Si ustedes escriben novelas, o lo que sea, les habrá pasado alguna vez. A mí me pasa. Revisas cien veces un texto, corriges, lo entregas, y cuando te lo echas impreso a la cara, en la primera página que abres salta el gazapo. No digo erratas, que también (“los editores certifican que este texto no contiene ninguna errita”), sino metidas de gamba: planchazos que a veces te hacen decir tierra trágame o mátame camión, como se dice ahora. Lo sé desde mi primera novela, cuando planté eucaliptos en España casi un siglo antes de que los hubiera, y desde entonces colecciono, como cualquiera que le dé a la tecla. Además, siempre hay lectores que saben más, y nunca falta el cabroncete que te da con el codo y dice: en ésta lo he pillado, amigo. Y tú te lo zampas, estoico, y das las gracias aunque te cisques por dentro en sus muertos. Y lo corriges en la segunda edición.
Por suerte hay consuelos que alivian, y acabo de encontrar uno. Estaba el otro día leyendo El pirata de Joseph Conrad, que en inglés se titula The Rover, y por cuestión de trabajo, buscando un efecto útil para algo en lo que trabajaba, advertí que en las primeras líneas, refiriéndose al acto de fondear un barco, la edición española hablaba de “el cable” del ancla mientras que la inglesa —la primera edición de ese libro, una de las que tengo— mencionaba “the chain”, la cadena. Me sorprendió, porque una cosa es la maroma o cabo grueso (“cable” en español y “cable” en inglés) con el que antiguamente se sujetaba el ancla, y otra es la cadena (chain) que los barcos modernos utilizan desde mediados del siglo XIX.

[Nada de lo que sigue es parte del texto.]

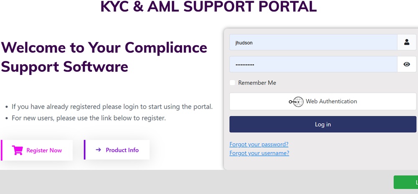Click the arrow icon before Product Info

(99, 150)
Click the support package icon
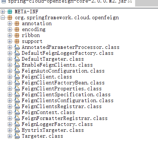Viewport: 158px width, 147px height. click(17, 41)
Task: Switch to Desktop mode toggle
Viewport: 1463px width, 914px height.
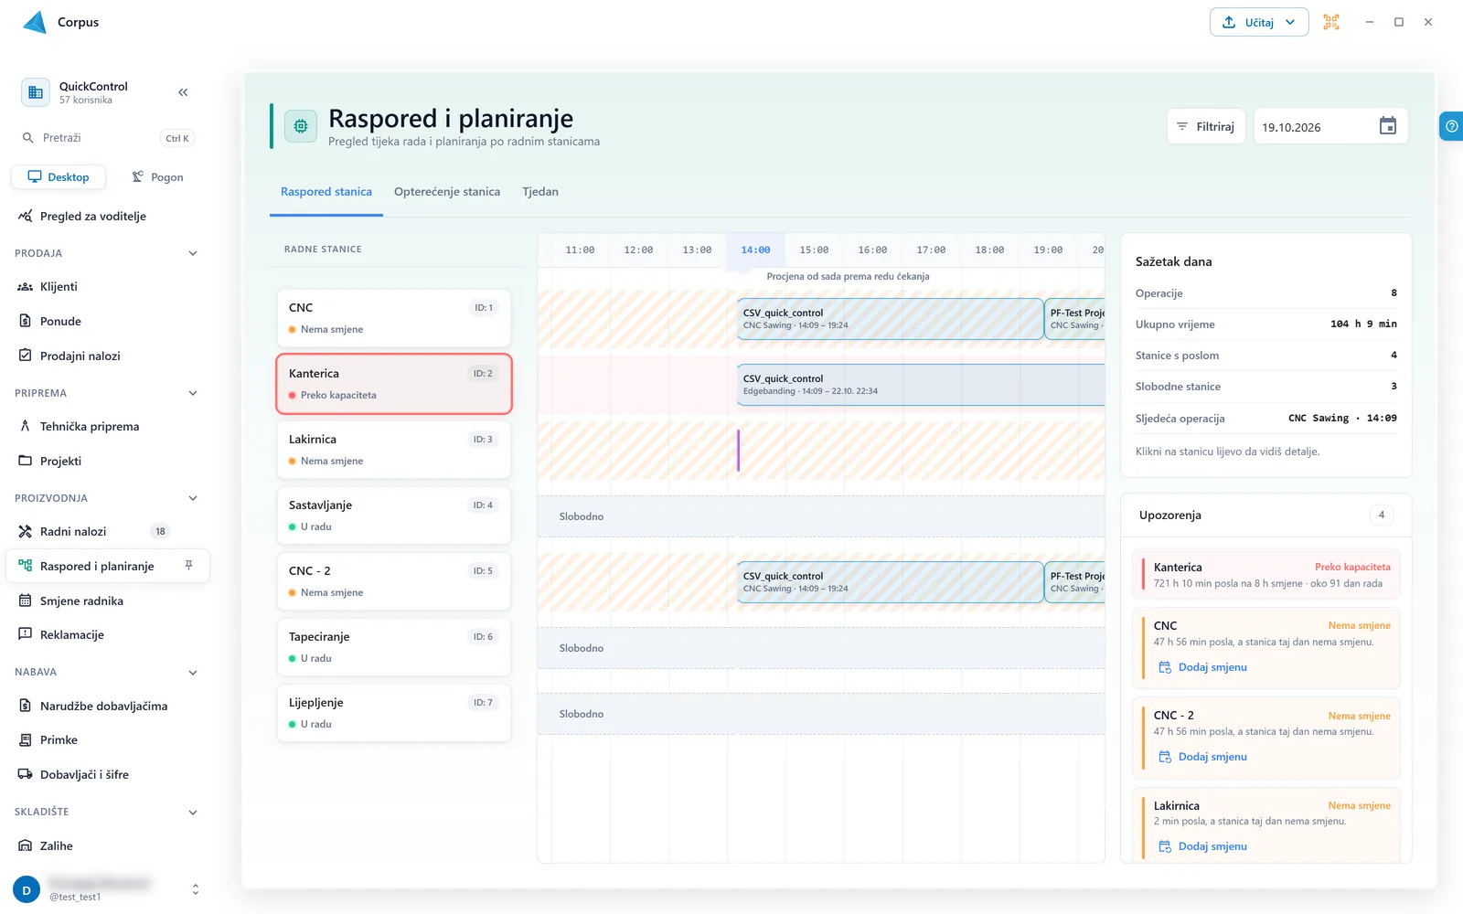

Ahí había un pequeño misterio literario, y me picó la curiosidad. Por fortuna, la sección conradiana de mi biblioteca es razonable —cada cual tiene sus amores, y Conrad es uno de los míos—, así que acudí a una edición francesa (El pirata se tituló allí Le frêre-de-la-Côte, o sea, El hermano de la Costa) y comprobé que estaba traducido como “cable”, término marino idéntico en español, inglés y francés. También vi que en la traducción italiana (L’avventuriero) figuraba càvo, cable.
Pero es que luego, comprobando otra edición española, lo vi traducido por “cadena”. Y para aumentar mi perplejidad, en el volumen correspondiente a la segunda edición de las obras completas en inglés, la de Gresham Publishing, el “chain” de la primera edición también se había convertido en “cable”.
A esas alturas yo tenía la cadena y el cable hechos un lío. Así que me puse a buscar y rebuscar, no en novelas de Conrad, sino en libros sobre él: biografías, companions y otros etcéteras. Y al fin, con un chute de entusiasmo, lo encontré en su Correspondencia y lo confirmé en las notas a la edición francesa de la Pléiade. En una carta a su amigo Arnold Bennet fechada un año antes de su muerte, en 1923, el autor confesó “un terrible anacronismo en las veinte primeras líneas de El pirata”. Y el anacronismo consistió en que en la época donde transcurre el relato, 1796, las anclas todavía llevaban cable, no cadena. El propio Conrad lo contó así: “Dos semanas después de la publicación abrí el libro. Y no puede usted imaginar el estremecimiento que ese ruido de cadena me produjo. ¡Me habría arrancado los cabellos! Y ahora debo resignarme a llevar esa cadena al cuello hasta el fin de mis días”.
Quedaba así resuelto el misterio. A Joseph Conrad, que fue marino profesional antes de convertirse en novelista y había oído centenares de veces el estruendo de la cadena del ancla al correr durante el fondeo, se le había colado la costumbre en forma de gazapo en la escritura. Por eso figuraba en la primera edición y no en las posteriores, donde ya fue corregida; y por eso, también, figuró “cadena” en las ediciones españolas que fueron traducidas directamente de la primera edición inglesa. Fin del asunto.
Y, bueno. Ignoro si les habrá interesado esta historia, pero a quien practique el oficio de teclear historias sí interesará y consolará. Es mucha, por supuesto, la distancia que va de Conrad a lo que algunos hacemos; pero cualquiera que escriba de modo profesional se habrá visto en una de ésas, o en varias, y sabe a qué me refiero. En lo que a mí respecta, después de 35 años escribiendo novelas acumulo tantos gazapos como cualquiera. Por eso, enterarme de que el mismísimo Conrad estuvo a punto de arrancarse los cabellos a causa de uno, me tranquiliza mucho. Cada Titanic tiene su iceberg. Y en materia de meter la pata, todos los escritores, grandes o pequeños, somos verdaderos hermanos de la Costa.